*文書の抜き出し*:
┄┄┄┄┄┄┄┄┄┄┄┄┄┄┄┄┄┄┄┄

図10に示す場合、決定された使用ノズル範囲の左端ノズルがノズル番号173~179となる場合、ノズル番号178が使用ノズル範囲の左端ノズルとなるように使用ノズル範囲をシフトさせる。これにより、ノズル番号178のノズルが左端ノズルとして使用されて印刷される錠剤数は、7ノズル分の集計である45(=2+2+1+4+8+10+18)個となる。安定吐出範囲H1内であるノズル番号180の錠剤数は、51個であるため、ノズル番号180の安定吐出を損なうこともない。
【0078】
前述のように、第2の実施形態によれば、ノズル番号173にかえてノズル番号180が印刷に使用されると、塗布位置のズレ量は7ノズル分(例えば0.28mm)となるが、第3の実施形態によれば、ノズル番号173にかえて特定のノズル番号178が印刷に強制的に使用されると、塗布位置のズレ量は5ノズル分(例えば0.20mm)となる。他のノズル番号でも同様に、第3の実施形態では、第2の実施形態に比べて塗布位置のズレ量が少なくなる。このように、塗布位置のズレ量を抑えることができる。ただし、錠剤Tのサイズや印刷パターンなどによって塗布位置のズレ量が問題となる量(例えば、錠剤Tに印刷された印刷パターンが解読困難になったり、その見栄えが悪くなったりする量)は異なるため、塗布位置のズレ量が問題となる量でなければ、前述の範囲拡大処理を実行しなくても良い。
【0079】
なお、使用ノズル範囲の左端ノズルがノズル番号178となるように使用ノズル範囲をシフトさせるのにかえて、使用ノズル範囲の左端ノズルがノズル番号173~177、179のいずれか一つだけとなるように使用ノズル範囲をシフトさせることも可能である。また、一つだけのノズル51aではなく、予め決めた数だけのノズル51a(ノズル番号)を選択し、使用ノズル範囲の左端ノズルが、選択した複数のノズル番号のいずれかとなるように使用ノズル範囲をシフトさせるようにしても良い。このとき、一定間隔で並ぶ所定数のノズル51aを選択するようにしても良く、また、ランダムで並ぶ所定数のノズル51aを選択するようにしても良い。
【0080】
以上説明したように、第3の実施形態によれば、第2の実施形態に係る効果を得ることができる。さらに、第3の実施形態によれば、使用ノズル範囲を調整する場合、第2の実施形態で説明した安定吐出範囲H1を拡大し、拡大した安定吐出範囲H1内のノズル51aのみを使用して錠剤Tに対する印刷を行うべく、使用ノズル範囲を調整することによって、塗布位置のズレ量を抑えることができ、また、安定吐出範囲H1内のノズル51aによる印刷を実現することができる。その結果、不良錠剤の発生を抑え、生産性を上げることができる。なお、第3の実施形態として、Y方向マイナス側の安定吐出範囲を拡大する例を説明したが、Y方向プラス側のノズル(右端ノズル)の安定吐出範囲も同様に拡大処理を行う。

┄┄┄┄┄┄┄┄┄┄┄┄┄┄┄┄┄┄┄┄

*渡された資料*:
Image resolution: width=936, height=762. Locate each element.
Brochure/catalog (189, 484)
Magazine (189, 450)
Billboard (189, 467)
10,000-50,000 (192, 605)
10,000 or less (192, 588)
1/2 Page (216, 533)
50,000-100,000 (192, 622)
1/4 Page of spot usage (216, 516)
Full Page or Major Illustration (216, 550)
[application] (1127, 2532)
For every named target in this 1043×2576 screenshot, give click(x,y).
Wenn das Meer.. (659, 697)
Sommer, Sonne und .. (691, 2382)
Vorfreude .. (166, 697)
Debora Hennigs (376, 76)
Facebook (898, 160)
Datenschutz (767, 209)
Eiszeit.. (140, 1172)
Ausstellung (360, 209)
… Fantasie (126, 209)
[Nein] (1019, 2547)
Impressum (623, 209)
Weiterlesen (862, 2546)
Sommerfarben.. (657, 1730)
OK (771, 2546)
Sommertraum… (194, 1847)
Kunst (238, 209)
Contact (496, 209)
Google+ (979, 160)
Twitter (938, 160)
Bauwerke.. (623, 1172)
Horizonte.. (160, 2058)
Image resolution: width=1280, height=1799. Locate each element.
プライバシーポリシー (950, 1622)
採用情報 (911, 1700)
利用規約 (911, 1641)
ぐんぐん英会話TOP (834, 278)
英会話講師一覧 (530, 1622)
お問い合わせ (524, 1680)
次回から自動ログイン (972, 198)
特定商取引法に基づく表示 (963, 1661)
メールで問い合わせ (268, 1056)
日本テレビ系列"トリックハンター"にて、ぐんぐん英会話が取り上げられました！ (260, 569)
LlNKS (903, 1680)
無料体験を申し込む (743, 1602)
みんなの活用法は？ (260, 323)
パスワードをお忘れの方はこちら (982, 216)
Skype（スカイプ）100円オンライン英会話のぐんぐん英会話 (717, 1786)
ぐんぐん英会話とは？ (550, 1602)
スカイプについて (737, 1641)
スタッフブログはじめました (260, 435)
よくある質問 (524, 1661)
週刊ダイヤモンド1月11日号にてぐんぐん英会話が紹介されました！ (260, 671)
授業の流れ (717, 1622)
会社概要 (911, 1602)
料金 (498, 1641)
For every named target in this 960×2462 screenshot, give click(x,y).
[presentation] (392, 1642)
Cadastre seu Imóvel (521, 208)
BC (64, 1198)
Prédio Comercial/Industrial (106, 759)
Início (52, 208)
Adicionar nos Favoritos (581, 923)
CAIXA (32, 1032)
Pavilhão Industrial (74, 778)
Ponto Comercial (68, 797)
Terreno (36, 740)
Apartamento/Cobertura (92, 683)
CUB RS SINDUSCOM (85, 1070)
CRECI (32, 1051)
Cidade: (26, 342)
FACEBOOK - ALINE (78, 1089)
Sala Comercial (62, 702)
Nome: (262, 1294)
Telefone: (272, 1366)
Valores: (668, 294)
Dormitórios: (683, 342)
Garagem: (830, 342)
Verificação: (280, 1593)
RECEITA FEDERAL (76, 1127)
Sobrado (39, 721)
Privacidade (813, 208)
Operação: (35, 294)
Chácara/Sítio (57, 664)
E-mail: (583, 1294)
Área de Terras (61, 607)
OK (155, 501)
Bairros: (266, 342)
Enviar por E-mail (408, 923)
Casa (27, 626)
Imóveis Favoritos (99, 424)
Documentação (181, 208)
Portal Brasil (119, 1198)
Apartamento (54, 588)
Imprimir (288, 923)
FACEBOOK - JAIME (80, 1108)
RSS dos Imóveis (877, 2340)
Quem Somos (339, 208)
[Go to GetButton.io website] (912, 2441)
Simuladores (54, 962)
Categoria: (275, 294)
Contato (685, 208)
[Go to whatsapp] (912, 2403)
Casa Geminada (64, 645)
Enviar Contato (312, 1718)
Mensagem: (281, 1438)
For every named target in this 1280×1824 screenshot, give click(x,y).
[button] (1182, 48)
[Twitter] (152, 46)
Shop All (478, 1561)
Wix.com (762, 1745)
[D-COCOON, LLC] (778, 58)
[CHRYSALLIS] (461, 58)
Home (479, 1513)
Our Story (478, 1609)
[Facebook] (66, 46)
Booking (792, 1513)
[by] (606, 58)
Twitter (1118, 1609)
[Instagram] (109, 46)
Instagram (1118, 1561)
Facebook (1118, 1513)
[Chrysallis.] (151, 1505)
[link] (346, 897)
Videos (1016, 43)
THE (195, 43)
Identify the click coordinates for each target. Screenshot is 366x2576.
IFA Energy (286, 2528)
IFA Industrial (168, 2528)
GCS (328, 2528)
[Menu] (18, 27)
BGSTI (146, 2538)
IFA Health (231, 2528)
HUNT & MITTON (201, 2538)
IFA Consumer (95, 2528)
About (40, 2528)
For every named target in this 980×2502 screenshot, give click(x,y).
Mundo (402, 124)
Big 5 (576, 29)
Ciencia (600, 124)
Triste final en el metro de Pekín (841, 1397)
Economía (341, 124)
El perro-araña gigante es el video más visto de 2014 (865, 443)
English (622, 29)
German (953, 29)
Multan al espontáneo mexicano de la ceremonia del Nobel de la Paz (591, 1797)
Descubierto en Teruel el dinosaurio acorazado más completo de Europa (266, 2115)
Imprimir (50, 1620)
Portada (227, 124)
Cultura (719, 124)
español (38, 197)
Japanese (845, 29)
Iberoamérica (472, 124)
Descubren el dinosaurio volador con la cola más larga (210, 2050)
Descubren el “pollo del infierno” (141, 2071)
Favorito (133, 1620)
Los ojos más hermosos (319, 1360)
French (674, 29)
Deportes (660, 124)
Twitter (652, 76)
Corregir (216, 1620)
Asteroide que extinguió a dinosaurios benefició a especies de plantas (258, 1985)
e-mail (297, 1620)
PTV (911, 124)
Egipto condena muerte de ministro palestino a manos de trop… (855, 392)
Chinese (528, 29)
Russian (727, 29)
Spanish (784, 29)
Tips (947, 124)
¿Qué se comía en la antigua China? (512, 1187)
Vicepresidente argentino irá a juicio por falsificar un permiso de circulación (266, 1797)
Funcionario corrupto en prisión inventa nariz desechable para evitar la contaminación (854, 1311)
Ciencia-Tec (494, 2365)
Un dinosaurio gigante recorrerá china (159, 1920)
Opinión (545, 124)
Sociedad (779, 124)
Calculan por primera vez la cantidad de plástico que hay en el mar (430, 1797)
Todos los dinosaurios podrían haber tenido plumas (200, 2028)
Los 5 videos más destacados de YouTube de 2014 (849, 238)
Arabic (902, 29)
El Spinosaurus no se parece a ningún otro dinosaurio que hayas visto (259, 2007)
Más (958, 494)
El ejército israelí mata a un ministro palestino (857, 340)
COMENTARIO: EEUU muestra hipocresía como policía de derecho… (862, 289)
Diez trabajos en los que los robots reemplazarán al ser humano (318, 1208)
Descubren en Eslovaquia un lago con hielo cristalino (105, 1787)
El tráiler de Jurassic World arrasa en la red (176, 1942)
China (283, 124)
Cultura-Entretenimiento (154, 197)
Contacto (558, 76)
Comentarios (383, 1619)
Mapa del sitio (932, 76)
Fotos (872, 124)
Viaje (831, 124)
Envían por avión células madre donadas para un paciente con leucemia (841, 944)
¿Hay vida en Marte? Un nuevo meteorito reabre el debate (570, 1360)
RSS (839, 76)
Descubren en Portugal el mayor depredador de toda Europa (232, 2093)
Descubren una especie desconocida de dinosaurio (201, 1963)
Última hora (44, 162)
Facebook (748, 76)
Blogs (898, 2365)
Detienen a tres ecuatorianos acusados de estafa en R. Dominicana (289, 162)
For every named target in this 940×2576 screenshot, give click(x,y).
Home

┄┄┄┄┄┄┄┄┄┄┄┄┄┄┄┄┄┄┄┄

*やること*:
1. ノズルの使用範囲についての文章から、次の問いに答えてください。
(a) ノズル番号178を左端ノズルとして使って印刷される錠剤の数は何個ですか。
(b) 第3の実施形態で、ノズル番号173のかわりにノズル番号178を使ったときの塗布位置のズレ量は何ノズル分ですか。
(c) Y方向プラス側の右端ノズルの安定吐出範囲はどう扱われますか。
2. ノズルの使用範囲についての文章を、最後の文のあとから書き継いでください。

*答えの一覧*:
1.
(a) 45個
(b) 5ノズル分(例えば0.20mm)
(c) Y方向マイナス側と同じように拡大処理を行う。

2.
【0081】
<他の実施形態>
前述の説明においては、縮小調整処理及びシフト調整処理のどちらか一方を実行することを例示したが、これに限るものではなく、縮小調整処理及びシフト調整処理の両方を実行するようにしても良い。例えば、使用ノズル範囲の調整処理では、
図11に示すように、印刷後の印刷パターンが縮小されるように使用ノズル範囲を調整する縮小調整処理を行うことに加え、印刷後の印刷パターンがY方向にシフトされるように使用ノズル範囲を調整するシフト調整処理を行う(
図11中の矢印参照)。一例として、制御部90は、錠剤Tの位置ずれ量に基づいて使用ノズル範囲が安定吐出範囲H1内に収まるように縮小率を求めたところ、求めた縮小率が予め定めたパーセンテージ(例えば、50%)以下になる場合には、求めた縮小率を予め定めたパーセンテージより大きくしたうえで、インクジェットヘッド51の中心側に使用ノズル範囲をシフトさせる。これにより、錠剤Tの位置ずれ量が大きい場合であっても、識別情報が解読困難になったり、見栄えが悪くなったりすることがないように印刷を行うことが可能になるので、不良錠剤をより確実に減らして生産性を上げることができる。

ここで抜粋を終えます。